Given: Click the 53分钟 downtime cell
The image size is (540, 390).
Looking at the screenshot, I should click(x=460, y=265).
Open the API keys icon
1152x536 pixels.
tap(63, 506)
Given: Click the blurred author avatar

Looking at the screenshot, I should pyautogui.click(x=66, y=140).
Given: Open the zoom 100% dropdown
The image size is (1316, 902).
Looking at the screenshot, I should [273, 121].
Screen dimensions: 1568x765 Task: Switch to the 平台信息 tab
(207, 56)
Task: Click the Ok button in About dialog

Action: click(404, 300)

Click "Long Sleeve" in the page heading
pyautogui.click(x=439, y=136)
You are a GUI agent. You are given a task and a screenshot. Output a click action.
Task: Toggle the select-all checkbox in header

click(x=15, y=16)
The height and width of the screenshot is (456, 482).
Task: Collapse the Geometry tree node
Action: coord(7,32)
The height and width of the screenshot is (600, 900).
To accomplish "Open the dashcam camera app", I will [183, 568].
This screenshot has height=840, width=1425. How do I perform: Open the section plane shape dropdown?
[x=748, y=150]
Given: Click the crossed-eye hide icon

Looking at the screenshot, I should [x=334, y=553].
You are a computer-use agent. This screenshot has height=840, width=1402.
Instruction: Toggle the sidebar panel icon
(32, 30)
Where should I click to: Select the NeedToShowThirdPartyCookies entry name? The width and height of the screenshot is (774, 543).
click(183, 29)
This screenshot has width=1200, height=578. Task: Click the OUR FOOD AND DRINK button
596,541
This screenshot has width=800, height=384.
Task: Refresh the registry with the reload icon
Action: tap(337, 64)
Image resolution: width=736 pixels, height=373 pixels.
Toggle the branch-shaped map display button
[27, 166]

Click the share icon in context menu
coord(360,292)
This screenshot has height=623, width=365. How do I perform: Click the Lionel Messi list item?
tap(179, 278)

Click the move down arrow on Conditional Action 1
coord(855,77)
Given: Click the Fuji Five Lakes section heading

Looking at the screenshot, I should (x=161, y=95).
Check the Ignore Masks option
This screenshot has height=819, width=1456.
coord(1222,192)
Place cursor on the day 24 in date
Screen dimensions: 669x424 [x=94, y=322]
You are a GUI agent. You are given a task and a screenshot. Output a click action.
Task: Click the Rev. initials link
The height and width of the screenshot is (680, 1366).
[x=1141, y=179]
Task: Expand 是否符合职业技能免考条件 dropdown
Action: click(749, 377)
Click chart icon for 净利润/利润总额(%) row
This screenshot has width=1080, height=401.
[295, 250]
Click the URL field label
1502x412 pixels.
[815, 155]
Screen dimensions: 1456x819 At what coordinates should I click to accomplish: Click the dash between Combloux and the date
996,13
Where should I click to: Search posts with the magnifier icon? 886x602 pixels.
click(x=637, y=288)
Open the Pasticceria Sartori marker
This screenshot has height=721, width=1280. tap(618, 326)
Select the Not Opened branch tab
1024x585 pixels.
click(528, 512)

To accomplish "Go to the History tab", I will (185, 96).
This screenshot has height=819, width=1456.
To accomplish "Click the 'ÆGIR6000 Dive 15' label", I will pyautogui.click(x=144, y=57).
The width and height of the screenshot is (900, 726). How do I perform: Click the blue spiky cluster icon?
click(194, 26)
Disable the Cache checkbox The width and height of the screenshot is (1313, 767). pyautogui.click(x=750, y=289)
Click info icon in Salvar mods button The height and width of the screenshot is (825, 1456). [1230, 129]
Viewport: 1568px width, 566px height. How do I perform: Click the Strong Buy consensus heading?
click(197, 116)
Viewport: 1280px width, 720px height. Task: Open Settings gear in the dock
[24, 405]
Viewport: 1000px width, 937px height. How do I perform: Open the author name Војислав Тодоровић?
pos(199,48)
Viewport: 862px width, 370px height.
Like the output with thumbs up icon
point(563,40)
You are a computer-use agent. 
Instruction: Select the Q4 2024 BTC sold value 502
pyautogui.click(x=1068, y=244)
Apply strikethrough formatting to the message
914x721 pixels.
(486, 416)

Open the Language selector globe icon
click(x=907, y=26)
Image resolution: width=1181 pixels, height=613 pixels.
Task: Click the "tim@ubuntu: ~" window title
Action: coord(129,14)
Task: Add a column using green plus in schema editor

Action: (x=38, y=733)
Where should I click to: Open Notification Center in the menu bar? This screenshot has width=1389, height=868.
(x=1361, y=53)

┄┄┄┄┄┄

Please reproduce every row above verbatim, changing nothing.

## Correct output
Given: Click the 53分钟 downtime cell
The image size is (540, 390).
Looking at the screenshot, I should click(x=460, y=265).
Open the API keys icon
1152x536 pixels.
tap(63, 506)
Given: Click the blurred author avatar

Looking at the screenshot, I should pyautogui.click(x=66, y=140).
Given: Open the zoom 100% dropdown
The image size is (1316, 902).
Looking at the screenshot, I should [273, 121].
Screen dimensions: 1568x765 Task: Switch to the 平台信息 tab
(207, 56)
Task: Click the Ok button in About dialog

Action: click(404, 300)

Click "Long Sleeve" in the page heading
pyautogui.click(x=439, y=136)
You are a GUI agent. You are given a task and a screenshot. Output a click action.
Task: Toggle the select-all checkbox in header

click(x=15, y=16)
The height and width of the screenshot is (456, 482).
Task: Collapse the Geometry tree node
Action: coord(7,32)
The height and width of the screenshot is (600, 900).
To accomplish "Open the dashcam camera app", I will [183, 568].
This screenshot has height=840, width=1425. How do I perform: Open the section plane shape dropdown?
[x=748, y=150]
Given: Click the crossed-eye hide icon

Looking at the screenshot, I should [x=334, y=553].
You are a computer-use agent. This screenshot has height=840, width=1402.
Instruction: Toggle the sidebar panel icon
(32, 30)
Where should I click to: Select the NeedToShowThirdPartyCookies entry name? The width and height of the screenshot is (774, 543).
click(183, 29)
This screenshot has width=1200, height=578. Task: Click the OUR FOOD AND DRINK button
596,541
This screenshot has width=800, height=384.
Task: Refresh the registry with the reload icon
Action: tap(337, 64)
Image resolution: width=736 pixels, height=373 pixels.
Toggle the branch-shaped map display button
[27, 166]

Click the share icon in context menu
coord(360,292)
This screenshot has height=623, width=365. How do I perform: Click the Lionel Messi list item?
tap(179, 278)

Click the move down arrow on Conditional Action 1
coord(855,77)
Given: Click the Fuji Five Lakes section heading

Looking at the screenshot, I should (x=161, y=95).
Check the Ignore Masks option
This screenshot has height=819, width=1456.
coord(1222,192)
Place cursor on the day 24 in date
Screen dimensions: 669x424 [x=94, y=322]
You are a GUI agent. You are given a task and a screenshot. Output a click action.
Task: Click the Rev. initials link
The height and width of the screenshot is (680, 1366).
[x=1141, y=179]
Task: Expand 是否符合职业技能免考条件 dropdown
Action: click(749, 377)
Click chart icon for 净利润/利润总额(%) row
This screenshot has width=1080, height=401.
[295, 250]
Click the URL field label
1502x412 pixels.
[815, 155]
Screen dimensions: 1456x819 At what coordinates should I click to accomplish: Click the dash between Combloux and the date
996,13
Where should I click to: Search posts with the magnifier icon? 886x602 pixels.
click(x=637, y=288)
Open the Pasticceria Sartori marker
This screenshot has height=721, width=1280. tap(618, 326)
Select the Not Opened branch tab
1024x585 pixels.
click(528, 512)

To accomplish "Go to the History tab", I will (185, 96).
This screenshot has height=819, width=1456.
To accomplish "Click the 'ÆGIR6000 Dive 15' label", I will pyautogui.click(x=144, y=57).
The width and height of the screenshot is (900, 726). How do I perform: Click the blue spiky cluster icon?
click(194, 26)
Disable the Cache checkbox The width and height of the screenshot is (1313, 767). pyautogui.click(x=750, y=289)
Click info icon in Salvar mods button The height and width of the screenshot is (825, 1456). [1230, 129]
Viewport: 1568px width, 566px height. How do I perform: Click the Strong Buy consensus heading?
click(197, 116)
Viewport: 1280px width, 720px height. Task: Open Settings gear in the dock
[24, 405]
Viewport: 1000px width, 937px height. How do I perform: Open the author name Војислав Тодоровић?
pos(199,48)
Viewport: 862px width, 370px height.
Like the output with thumbs up icon
point(563,40)
You are a computer-use agent. 
Instruction: Select the Q4 2024 BTC sold value 502
pyautogui.click(x=1068, y=244)
Apply strikethrough formatting to the message
914x721 pixels.
(486, 416)

Open the Language selector globe icon
click(x=907, y=26)
Image resolution: width=1181 pixels, height=613 pixels.
Task: Click the "tim@ubuntu: ~" window title
Action: coord(129,14)
Task: Add a column using green plus in schema editor

Action: (x=38, y=733)
Where should I click to: Open Notification Center in the menu bar? This screenshot has width=1389, height=868.
(x=1361, y=53)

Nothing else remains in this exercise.